Provided text:
I have been enjoying this latest season of Doctor Who quite a bit. I think they’ve finally given Peter Capaldi a good run of solidly-written episodes to really show off his take on the character, his companion Bill has been very well done, and as a fan of the classic series I’ve enjoyed the return of some of the classic antagonists.
(We’re going to get into spoilery territory here, if you’re not caught up on Doctor Who. Proceed on your own advice)
I’ve also been enjoying the storyline with Missy, and her (apparent) desire for atonement for their past crimes and (apparent) desire to be a better person now. I said on Twitter a couple week ago that I would very much like this apparent desire for redemption to be real, and although the latest episode (ending with Missy standing, apparently thoroughly content, next to her past incarnation and Bill who has been horribly converted into a Cyberman) makes it all look very doubtful. I still want it to be true, though.

Exercises:
1 – Answer these questions from the Doctor Who post:
(a) Which actor's take on the Doctor does the writer say has been given solidly written episodes?
(b) What is the name of the companion the writer praises?
(c) On which platform did the writer say they would like Missy's desire for redemption to be real?
2 – List everything the writer of the Doctor Who post says they have enjoyed or have been enjoying.
3 – Write the next few sentences of the Doctor Who post, beginning right after its final sentence.
The listing that comes next is drawn from a separate source.

Information shown:
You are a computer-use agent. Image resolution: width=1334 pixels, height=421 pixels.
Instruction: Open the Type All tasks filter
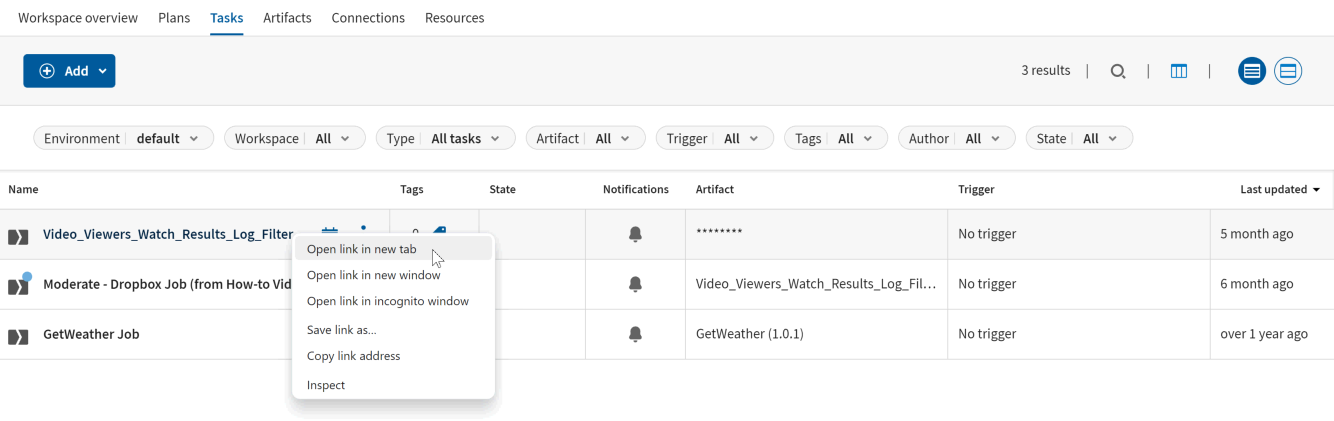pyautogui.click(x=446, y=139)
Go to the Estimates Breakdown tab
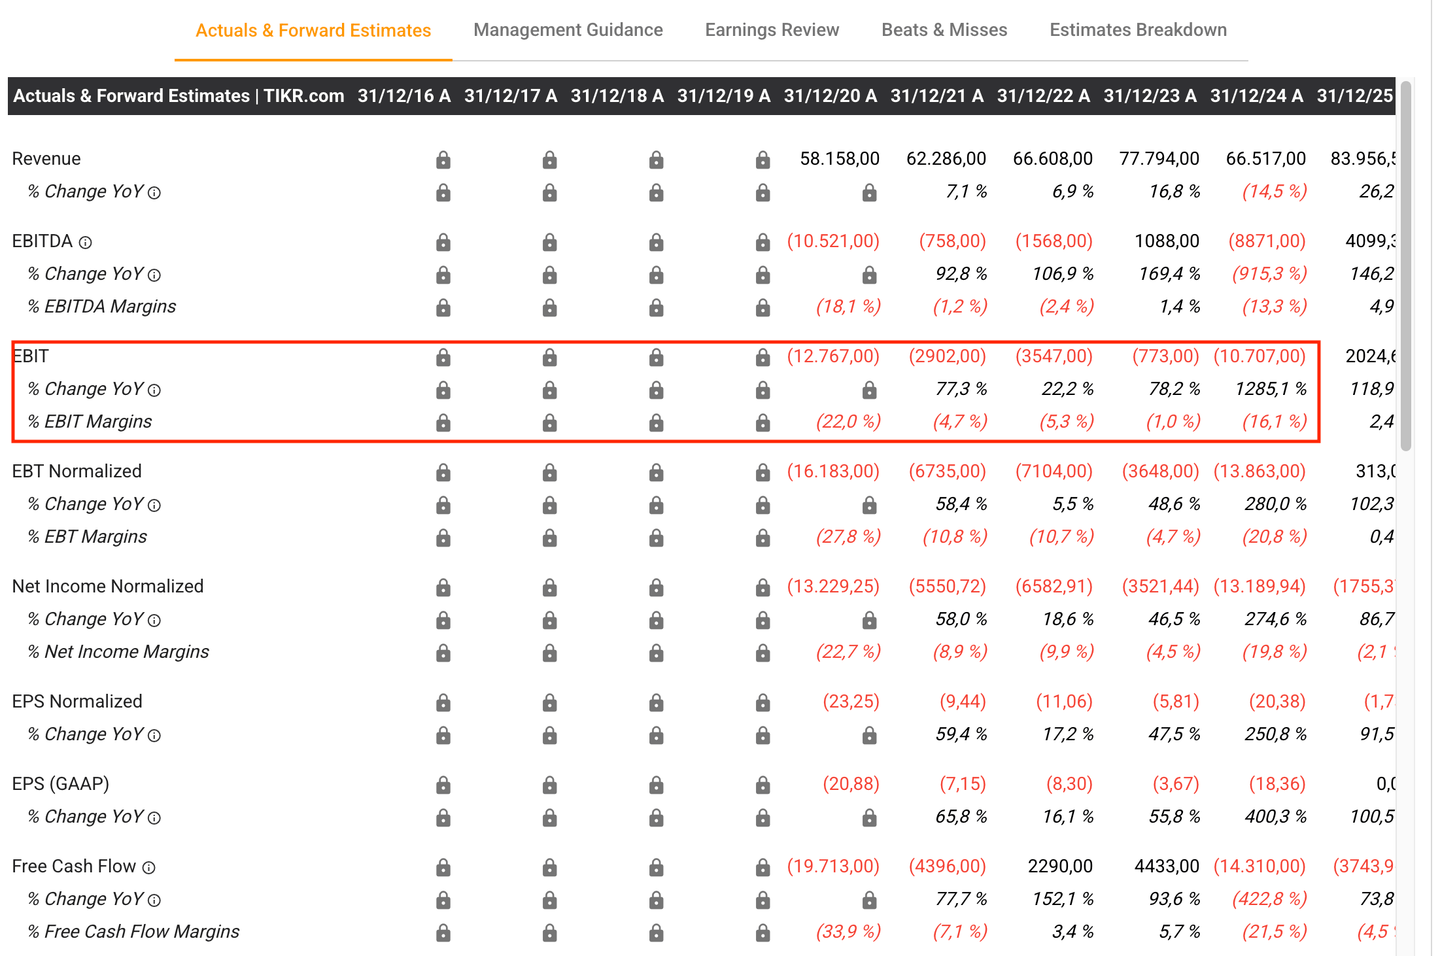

The responses:
1 –
(a) Peter Capaldi
(b) Bill
(c) Twitter

2 –
- This latest season of Doctor Who
- The return of some of the classic antagonists
- The storyline with Missy

3 –
In part this is because Michelle Gomez has, I think, given a really compelling performance throughout the storyline. I should take a moment to say that after a wee bit of initial scepticism I have adored her in the role overall. Gomez channels just enough of past Masters (she gets a certain facial expression that Anthony Ainley used to use exactly right) to remind you that this is the same character, but has till carved out something entirely unique with her casual contempt for the people around her and almost bored attitude towards death. It has, then, been interesting to see her playing this character apparently regretting all this villainy, and she’s sold it very, very well. The scene where she asks the Doctor if they can now be friends again was really touching, and for a moment at least you really believed Missy wants, very badly, to have her oldest (and probably only) friend back again. You can tell that the Doctor wants to believe her as much as I do in the audience, although he doesn’t quite trust it, and the audience knows that he is probably right.
I have always kind of been a sucker for villain-redemption stories in general, though. Done well, they can provide an entirely new life for a character; in this case, a redeemed (or at least kind-of-redeemed) Master would be an intriguing character to have around. In the X-Men comics I read growing up, Magneto became (to me) much more interesting once he moved from being a villain to (sometimes reluctant) ally. Walter Skinner was a much better character once he was, somewhat exasperatedly, on Mulder and Scully’s side than when he was trying to shut them down. Missy (or some version of the Master, as this is apparently Michelle Gomez’ last season in the role) as a similar figure for the Doctor would be interesting territory for writers to explore, I think.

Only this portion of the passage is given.